UNION versus SELECT DISTINCT and UNION ALL Perform

2019-04-19 19:43发布

问题:

Is there any difference between these two performance-wise?

-- eliminate duplicates using UNION
SELECT col1,col2,col3 FROM Table1 
UNION SELECT col1,col2,col3 FROM Table2 
UNION SELECT col1,col2,col3 FROM Table3 
UNION SELECT col1,col2,col3 FROM Table4 
UNION SELECT col1,col2,col3 FROM Table5       
UNION SELECT col1,col2,col3 FROM Table6       
UNION SELECT col1,col2,col3 FROM Table7       
UNION SELECT col1,col2,col3 FROM Table8       

-- eliminate duplicates using DISTINCT    
SELECT DISTINCT * FROM
(     
    SELECT col1,col2,col3 FROM Table1 
    UNION ALL SELECT col1,col2,col3 FROM Table2 
    UNION ALL SELECT col1,col2,col3 FROM Table3 
    UNION ALL SELECT col1,col2,col3 FROM Table4 
    UNION ALL SELECT col1,col2,col3 FROM Table5       
    UNION ALL SELECT col1,col2,col3 FROM Table6       
    UNION ALL SELECT col1,col2,col3 FROM Table7       
    UNION ALL SELECT col1,col2,col3 FROM Table8       
) x   

回答1:

The difference between Union and Union all is that UNION ALL will not eliminate duplicate rows, instead it just pulls all rows from all tables fitting your query specifics and combines them into a table.

A UNION statement effectively does a SELECT DISTINCT on the results set.

If you select Distinct from Union All result set, Then the output will be equal to the Union result set.

Edit:

Performance on CPU cost:

Let me explain with Example:

I have two queries. one is Union another one is Union All

SET STATISTICS TIME ON
GO

select distinct * from (select * from dbo.user_LogTime
union all
select * from dbo.user_LogTime) X 
GO

SET STATISTICS TIME OFF

SET STATISTICS TIME ON
GO

select * from dbo.user_LogTime
union
select * from dbo.user_LogTime
GO

SET STATISTICS TIME OFF

I did run the both in same query window in SMSS. Lets see the Execution Plan in SMSS:

What happens is, The query with Union All and Distinct will take CPU cost more than Query with Union.

Performance on Time:

UNION ALL:

(1172 row(s) affected)

SQL Server Execution Times:
   CPU time = 0 ms,  elapsed time = 39 ms.

UNION:

(1172 row(s) affected)

SQL Server Execution Times:
   CPU time = 10 ms,  elapsed time = 25 ms.

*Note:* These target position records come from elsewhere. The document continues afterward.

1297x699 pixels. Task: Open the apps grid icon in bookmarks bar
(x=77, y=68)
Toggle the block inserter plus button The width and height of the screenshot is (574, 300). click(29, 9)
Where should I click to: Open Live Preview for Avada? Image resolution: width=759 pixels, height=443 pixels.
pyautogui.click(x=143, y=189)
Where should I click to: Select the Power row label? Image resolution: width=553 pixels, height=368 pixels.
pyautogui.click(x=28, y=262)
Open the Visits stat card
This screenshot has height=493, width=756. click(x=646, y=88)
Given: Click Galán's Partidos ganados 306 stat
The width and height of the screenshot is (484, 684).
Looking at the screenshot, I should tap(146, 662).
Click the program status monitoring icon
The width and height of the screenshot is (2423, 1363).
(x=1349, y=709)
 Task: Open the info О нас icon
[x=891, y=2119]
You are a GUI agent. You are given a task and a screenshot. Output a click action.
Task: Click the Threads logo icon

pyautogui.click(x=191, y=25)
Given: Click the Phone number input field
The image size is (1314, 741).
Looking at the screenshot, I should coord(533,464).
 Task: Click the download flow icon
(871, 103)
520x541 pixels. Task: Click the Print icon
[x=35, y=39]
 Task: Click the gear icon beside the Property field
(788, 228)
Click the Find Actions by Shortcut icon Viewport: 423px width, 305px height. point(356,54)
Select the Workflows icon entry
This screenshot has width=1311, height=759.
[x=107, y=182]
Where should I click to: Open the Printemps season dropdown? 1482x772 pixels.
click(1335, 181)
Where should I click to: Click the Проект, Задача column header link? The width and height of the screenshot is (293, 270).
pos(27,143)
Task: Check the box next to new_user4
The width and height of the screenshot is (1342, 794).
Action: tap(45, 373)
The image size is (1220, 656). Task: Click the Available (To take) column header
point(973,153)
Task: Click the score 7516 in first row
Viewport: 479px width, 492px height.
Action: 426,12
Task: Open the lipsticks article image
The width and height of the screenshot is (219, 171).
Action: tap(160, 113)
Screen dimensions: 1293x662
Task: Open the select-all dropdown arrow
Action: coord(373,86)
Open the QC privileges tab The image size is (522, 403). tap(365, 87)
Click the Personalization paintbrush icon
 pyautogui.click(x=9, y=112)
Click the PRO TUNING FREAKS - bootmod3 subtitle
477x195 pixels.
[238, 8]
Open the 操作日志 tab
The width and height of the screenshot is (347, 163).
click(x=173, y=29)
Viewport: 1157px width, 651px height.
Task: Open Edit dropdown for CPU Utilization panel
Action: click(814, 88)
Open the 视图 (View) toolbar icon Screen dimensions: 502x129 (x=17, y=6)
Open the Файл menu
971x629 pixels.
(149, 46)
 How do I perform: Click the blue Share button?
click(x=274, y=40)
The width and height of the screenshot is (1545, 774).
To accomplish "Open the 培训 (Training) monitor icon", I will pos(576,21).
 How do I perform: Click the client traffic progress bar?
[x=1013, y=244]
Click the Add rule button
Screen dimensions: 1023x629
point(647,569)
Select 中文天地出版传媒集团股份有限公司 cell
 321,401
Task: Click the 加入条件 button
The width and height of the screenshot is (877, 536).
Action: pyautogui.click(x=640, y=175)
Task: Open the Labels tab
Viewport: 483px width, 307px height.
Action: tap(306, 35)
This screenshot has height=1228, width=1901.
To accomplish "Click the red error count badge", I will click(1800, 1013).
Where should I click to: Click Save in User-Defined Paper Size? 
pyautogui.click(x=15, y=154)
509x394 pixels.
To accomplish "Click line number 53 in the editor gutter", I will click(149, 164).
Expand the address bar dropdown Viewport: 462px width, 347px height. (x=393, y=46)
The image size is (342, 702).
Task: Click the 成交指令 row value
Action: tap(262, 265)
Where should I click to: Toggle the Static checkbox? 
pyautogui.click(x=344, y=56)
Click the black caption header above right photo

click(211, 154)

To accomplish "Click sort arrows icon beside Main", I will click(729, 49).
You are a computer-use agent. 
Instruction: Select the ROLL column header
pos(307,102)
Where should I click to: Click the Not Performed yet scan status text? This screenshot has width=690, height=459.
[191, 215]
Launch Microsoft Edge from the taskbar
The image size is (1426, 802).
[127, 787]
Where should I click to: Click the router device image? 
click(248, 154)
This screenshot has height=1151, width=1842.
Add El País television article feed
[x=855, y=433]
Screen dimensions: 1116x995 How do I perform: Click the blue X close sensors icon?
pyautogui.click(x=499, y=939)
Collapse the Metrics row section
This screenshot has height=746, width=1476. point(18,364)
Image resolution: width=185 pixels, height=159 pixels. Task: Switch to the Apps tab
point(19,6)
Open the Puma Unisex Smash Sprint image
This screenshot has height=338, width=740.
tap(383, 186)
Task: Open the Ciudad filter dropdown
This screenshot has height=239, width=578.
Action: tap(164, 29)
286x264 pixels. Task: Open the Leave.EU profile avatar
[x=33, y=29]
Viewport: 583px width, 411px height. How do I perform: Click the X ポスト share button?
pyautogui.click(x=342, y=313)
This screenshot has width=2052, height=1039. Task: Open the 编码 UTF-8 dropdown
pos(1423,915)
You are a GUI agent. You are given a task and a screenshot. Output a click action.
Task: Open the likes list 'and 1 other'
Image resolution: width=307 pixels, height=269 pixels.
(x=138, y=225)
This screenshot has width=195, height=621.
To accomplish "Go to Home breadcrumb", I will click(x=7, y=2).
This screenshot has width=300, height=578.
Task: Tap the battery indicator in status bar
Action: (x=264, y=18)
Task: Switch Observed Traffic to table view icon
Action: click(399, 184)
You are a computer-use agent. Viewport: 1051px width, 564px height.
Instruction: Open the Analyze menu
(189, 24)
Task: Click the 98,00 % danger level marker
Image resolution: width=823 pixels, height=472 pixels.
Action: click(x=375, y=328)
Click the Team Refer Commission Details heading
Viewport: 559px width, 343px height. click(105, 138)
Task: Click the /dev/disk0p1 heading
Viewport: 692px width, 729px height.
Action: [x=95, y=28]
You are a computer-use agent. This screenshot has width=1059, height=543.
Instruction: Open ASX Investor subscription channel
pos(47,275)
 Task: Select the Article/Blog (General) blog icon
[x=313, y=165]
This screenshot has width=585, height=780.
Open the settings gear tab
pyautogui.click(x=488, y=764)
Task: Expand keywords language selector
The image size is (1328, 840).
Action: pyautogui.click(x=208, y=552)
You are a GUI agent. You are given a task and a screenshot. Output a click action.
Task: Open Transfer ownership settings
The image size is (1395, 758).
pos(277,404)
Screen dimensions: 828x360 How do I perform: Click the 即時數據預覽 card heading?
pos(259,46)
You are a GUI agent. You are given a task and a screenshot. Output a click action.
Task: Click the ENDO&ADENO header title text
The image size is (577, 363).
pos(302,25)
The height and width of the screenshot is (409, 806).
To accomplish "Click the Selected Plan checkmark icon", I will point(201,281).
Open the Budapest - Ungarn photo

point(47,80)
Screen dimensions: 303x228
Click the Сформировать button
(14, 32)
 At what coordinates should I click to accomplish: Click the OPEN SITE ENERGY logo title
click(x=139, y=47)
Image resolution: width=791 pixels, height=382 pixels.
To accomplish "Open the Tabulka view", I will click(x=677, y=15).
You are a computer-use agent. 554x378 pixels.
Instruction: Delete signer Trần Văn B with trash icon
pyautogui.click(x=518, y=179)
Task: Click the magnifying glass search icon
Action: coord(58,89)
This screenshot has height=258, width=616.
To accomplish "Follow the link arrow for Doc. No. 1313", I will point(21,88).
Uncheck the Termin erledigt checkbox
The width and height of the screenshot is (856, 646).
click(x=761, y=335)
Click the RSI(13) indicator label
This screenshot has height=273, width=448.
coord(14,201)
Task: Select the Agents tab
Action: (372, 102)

So Union is much better than the Union All with Distinct in performance-wise



回答2:

Another on-point example that illustrates the four possible cases:

/* with each case we should expect a return set:
(1) DISTINCT UNION {1,2,3,4,5} - is redundant with case (2)
(2) UNION {1,2,3,4,5} - more efficient?
(3) DISTINCT UNION ALL {1,2,2,3,3,4,4,5} 
(4) UNION ALL {1,1,2,2,2,3,3,4,4,5} 
*/

declare @t1 table (c1 varchar(15));
declare @t2 table (c2 varchar(15));

insert into @t1 values ('1'),('1'),('2'),('3'),('4');

insert into @t2 values ('2'),('2'),('3'),('4'),('5');


select DISTINCT * from @t1 --case (1)
UNION
select DISTINCT * from @t2 order by c1

select * from @t1 --case (2)    
UNION
select * from @t2 order by c1

select DISTINCT * from @t1 --case (3)
UNION ALL
select DISTINCT * from @t2 order by c1

select * from @t1 --case (4)   
UNION ALL
select * from @t2 order by c1